**INSTRUCTIONS FOR THE TASK:** Everything from the line with "Open container marker" to the end of the entries should be copied exactly, and nothing else.

--- RECORDS SUPPLIED Enclosed Below ---

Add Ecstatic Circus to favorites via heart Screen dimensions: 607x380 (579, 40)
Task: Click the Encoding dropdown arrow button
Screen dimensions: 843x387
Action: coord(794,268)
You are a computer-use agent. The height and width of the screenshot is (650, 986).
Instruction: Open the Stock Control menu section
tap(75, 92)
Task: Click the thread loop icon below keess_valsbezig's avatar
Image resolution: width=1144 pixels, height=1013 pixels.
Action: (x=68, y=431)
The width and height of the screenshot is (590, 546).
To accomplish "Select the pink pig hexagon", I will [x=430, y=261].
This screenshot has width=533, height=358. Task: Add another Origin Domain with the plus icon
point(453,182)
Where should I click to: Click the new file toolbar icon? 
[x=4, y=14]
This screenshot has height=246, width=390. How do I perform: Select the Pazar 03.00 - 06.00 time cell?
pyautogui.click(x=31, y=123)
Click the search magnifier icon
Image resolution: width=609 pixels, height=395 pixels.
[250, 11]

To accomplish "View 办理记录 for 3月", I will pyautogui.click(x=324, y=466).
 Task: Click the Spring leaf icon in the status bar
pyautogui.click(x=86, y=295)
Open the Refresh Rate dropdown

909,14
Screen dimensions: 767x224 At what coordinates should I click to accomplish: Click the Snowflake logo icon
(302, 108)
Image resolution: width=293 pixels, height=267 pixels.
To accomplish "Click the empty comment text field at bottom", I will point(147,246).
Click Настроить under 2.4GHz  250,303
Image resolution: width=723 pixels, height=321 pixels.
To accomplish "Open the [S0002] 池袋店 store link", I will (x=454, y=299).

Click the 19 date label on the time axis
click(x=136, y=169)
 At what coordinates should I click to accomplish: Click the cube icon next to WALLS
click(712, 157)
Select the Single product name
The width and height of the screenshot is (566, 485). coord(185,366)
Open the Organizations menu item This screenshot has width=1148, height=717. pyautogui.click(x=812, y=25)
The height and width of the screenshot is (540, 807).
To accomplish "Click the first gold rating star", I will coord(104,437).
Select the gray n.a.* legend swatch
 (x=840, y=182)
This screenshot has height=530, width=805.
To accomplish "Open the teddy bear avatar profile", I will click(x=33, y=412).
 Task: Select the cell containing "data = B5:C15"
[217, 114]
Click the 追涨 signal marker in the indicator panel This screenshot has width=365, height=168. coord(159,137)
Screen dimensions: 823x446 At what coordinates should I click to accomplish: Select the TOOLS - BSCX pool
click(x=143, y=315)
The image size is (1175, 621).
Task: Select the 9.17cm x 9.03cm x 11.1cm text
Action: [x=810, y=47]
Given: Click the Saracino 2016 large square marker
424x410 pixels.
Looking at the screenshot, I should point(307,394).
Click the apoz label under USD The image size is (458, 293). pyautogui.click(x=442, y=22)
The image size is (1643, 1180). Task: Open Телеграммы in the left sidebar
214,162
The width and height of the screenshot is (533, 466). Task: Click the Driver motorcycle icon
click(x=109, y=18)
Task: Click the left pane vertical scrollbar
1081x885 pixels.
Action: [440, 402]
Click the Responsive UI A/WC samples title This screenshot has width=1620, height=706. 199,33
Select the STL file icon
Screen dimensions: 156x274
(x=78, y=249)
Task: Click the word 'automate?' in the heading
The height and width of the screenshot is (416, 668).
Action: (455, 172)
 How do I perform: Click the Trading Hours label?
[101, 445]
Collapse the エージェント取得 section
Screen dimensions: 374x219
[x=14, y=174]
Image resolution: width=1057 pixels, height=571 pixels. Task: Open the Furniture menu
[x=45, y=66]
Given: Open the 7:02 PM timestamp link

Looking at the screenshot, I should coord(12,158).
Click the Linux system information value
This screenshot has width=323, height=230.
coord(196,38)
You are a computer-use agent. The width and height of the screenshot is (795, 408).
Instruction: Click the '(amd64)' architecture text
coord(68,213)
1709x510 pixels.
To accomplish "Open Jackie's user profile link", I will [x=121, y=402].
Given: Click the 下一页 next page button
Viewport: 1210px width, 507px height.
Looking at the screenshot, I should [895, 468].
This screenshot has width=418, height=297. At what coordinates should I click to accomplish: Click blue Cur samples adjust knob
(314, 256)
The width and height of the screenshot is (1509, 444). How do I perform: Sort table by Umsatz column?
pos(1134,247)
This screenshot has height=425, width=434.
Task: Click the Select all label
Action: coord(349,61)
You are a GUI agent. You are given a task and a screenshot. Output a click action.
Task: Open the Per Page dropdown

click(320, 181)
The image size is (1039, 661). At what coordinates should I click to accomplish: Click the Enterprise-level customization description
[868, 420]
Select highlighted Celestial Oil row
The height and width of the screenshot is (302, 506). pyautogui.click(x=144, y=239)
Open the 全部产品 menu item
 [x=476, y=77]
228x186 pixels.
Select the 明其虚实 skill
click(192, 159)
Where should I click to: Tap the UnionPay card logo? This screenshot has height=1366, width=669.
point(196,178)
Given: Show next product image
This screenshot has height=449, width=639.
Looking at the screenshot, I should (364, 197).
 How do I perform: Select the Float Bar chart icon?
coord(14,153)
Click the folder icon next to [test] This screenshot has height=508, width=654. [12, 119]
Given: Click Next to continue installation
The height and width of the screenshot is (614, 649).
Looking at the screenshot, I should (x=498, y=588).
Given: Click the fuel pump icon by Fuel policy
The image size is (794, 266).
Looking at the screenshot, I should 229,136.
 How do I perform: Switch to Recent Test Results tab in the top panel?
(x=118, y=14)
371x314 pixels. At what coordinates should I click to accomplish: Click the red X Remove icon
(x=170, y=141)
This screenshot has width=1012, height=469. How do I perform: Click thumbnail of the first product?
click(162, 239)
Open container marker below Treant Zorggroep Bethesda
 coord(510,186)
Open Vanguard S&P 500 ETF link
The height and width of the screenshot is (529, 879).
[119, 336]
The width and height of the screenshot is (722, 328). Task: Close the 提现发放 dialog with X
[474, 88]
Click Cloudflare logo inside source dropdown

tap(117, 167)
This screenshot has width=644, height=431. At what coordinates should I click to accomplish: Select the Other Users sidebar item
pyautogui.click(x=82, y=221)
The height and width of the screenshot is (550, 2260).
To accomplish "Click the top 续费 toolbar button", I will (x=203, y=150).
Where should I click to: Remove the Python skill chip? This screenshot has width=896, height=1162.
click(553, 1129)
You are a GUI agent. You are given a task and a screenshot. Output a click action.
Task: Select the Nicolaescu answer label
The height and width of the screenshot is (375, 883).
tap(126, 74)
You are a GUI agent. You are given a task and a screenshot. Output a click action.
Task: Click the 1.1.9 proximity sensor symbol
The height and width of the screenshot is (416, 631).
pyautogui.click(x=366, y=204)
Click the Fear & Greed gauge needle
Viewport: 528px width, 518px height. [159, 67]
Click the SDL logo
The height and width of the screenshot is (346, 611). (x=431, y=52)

--- End of Enclosed RECORDS SUPPLIED ---

**RESULT OF THE TASK:**
Open container marker below Treant Zorggroep Bethesda
 coord(510,186)
Open Vanguard S&P 500 ETF link
The height and width of the screenshot is (529, 879).
[119, 336]
The width and height of the screenshot is (722, 328). Task: Close the 提现发放 dialog with X
[474, 88]
Click Cloudflare logo inside source dropdown

tap(117, 167)
This screenshot has width=644, height=431. At what coordinates should I click to accomplish: Select the Other Users sidebar item
pyautogui.click(x=82, y=221)
The height and width of the screenshot is (550, 2260).
To accomplish "Click the top 续费 toolbar button", I will (x=203, y=150).
Where should I click to: Remove the Python skill chip? This screenshot has width=896, height=1162.
click(553, 1129)
You are a GUI agent. You are given a task and a screenshot. Output a click action.
Task: Select the Nicolaescu answer label
The height and width of the screenshot is (375, 883).
tap(126, 74)
You are a GUI agent. You are given a task and a screenshot. Output a click action.
Task: Click the 1.1.9 proximity sensor symbol
The height and width of the screenshot is (416, 631).
pyautogui.click(x=366, y=204)
Click the Fear & Greed gauge needle
Viewport: 528px width, 518px height. [159, 67]
Click the SDL logo
The height and width of the screenshot is (346, 611). (x=431, y=52)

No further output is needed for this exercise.